The one thing missing from the web of associations written on the dry erase board was the spider at the middle: Martin Zotovic. His software company, Parasol, was prominently represented, as was the Pinnacle Tower building where it was headquartered, and any number of its current and former employees who had been identified as being involved in the manufacture, distribution, or sale of Ink. But not Zotovic himself. Up until the night before, it had been impossible to imagine that such a high-profile figure could be involved in anything as sordid as trafficking in street drugs, and they hadn’t known that he had any connection to the Fuller murders. But his name belonged on the side of the board that listed all of the members of the Undersight team that had been the victims in the Reaper killings, even if the Reaper hadn’t lived long enough to get to him. And they now knew that the Ink trade was being directed by the highest levels of Zotovic’s company.

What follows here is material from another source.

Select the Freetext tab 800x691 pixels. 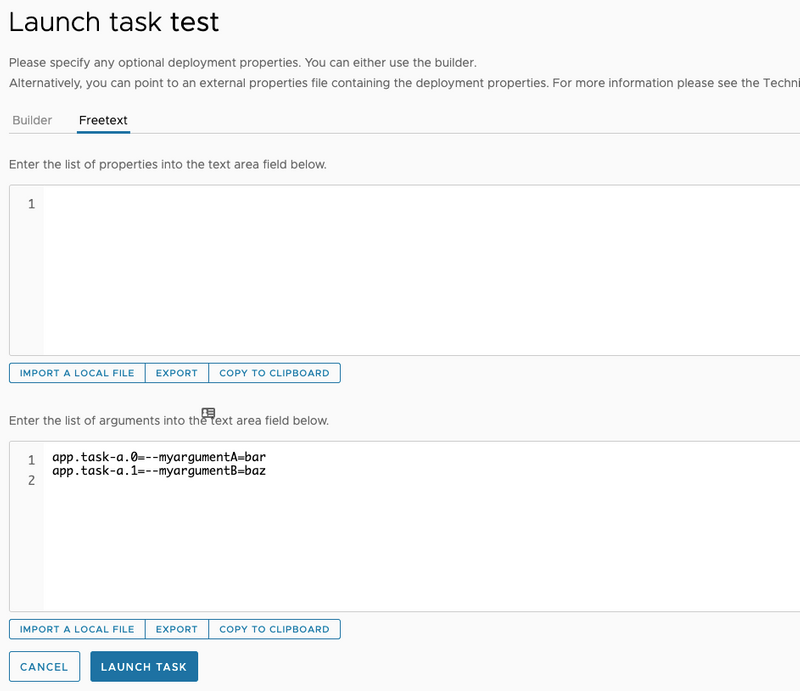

But what did they know about Zotovic himself, beyond what appeared in the newspaper headlines?
Tucking the last of his taco al pastor into his mouth and wiping his fingers on a paper napkin, Patrick brought up a browser window on the laptop and did an online search for “Martin Zotovic.” Then he pulled the third and final taco from the bag while the search results loaded.
The top results were mostly links to news pieces about Zotovic’s various business dealings, or announcements about product launches from his company, Parasol. As he savored his grilled chicken taco, Patrick worked his way through the links, building a larger picture of the self-made millionaire’s business dealings.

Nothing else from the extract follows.